══ PROVIDED RECORDS ══
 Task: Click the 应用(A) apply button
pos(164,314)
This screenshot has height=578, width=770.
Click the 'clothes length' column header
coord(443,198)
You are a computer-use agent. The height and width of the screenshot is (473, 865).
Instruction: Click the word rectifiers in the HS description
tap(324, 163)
═══
══ PROVIDED RECORDS ══
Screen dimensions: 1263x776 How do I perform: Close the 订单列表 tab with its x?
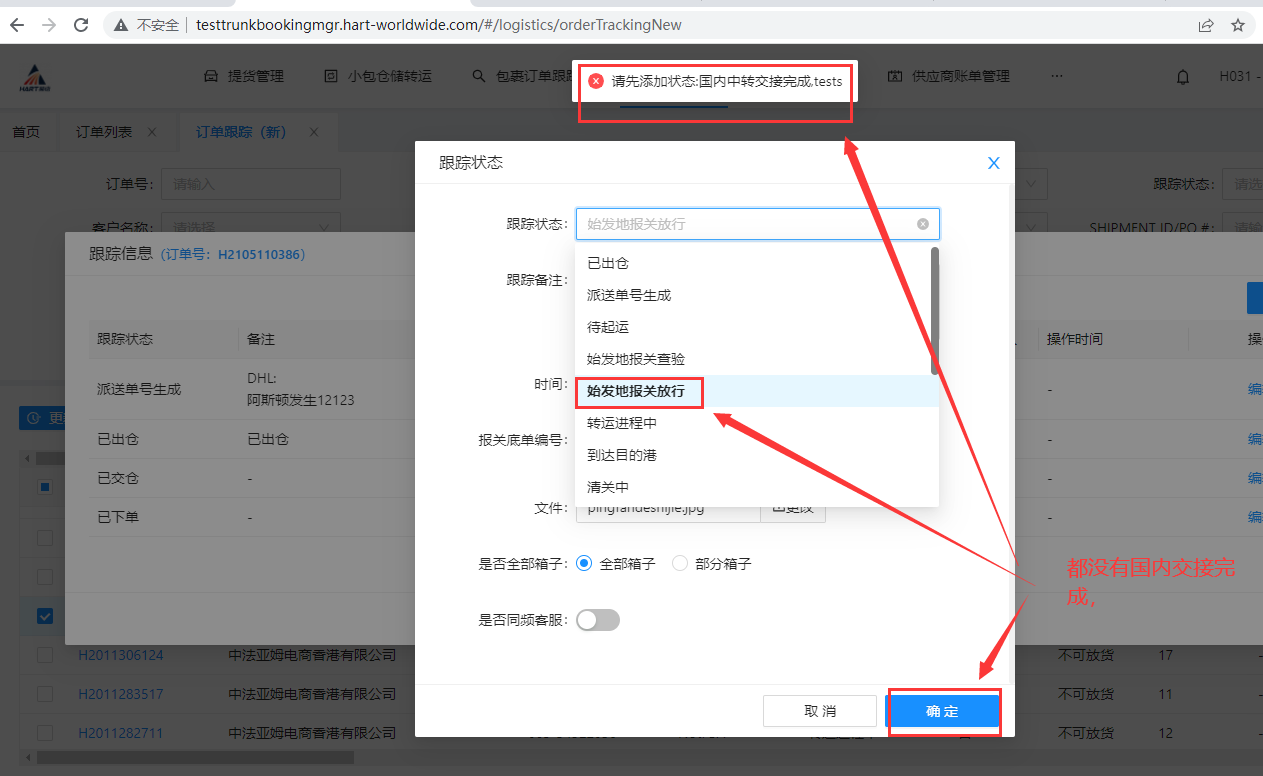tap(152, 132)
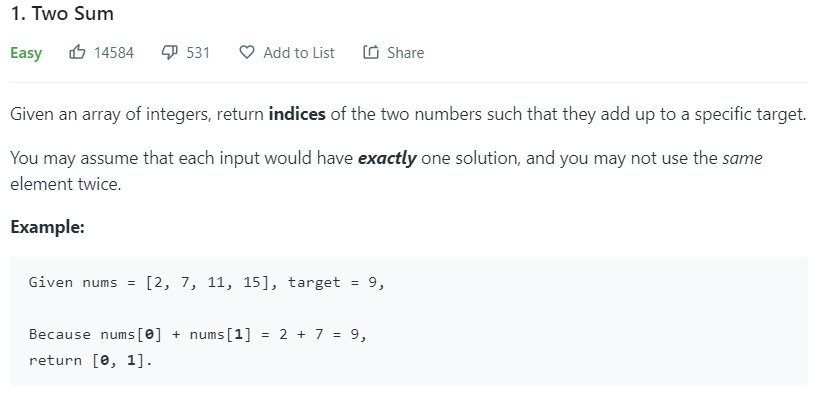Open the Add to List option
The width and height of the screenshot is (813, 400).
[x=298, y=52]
═══
__PROBLEM DESCRIPTION__: Copy everything from the line containing "You are a computer-use" down to the line containing "tap(324, 163)", both included, character for character.

__COMPLETED EXERCISE__:
You are a computer-use agent. The height and width of the screenshot is (473, 865).
Instruction: Click the word rectifiers in the HS description
tap(324, 163)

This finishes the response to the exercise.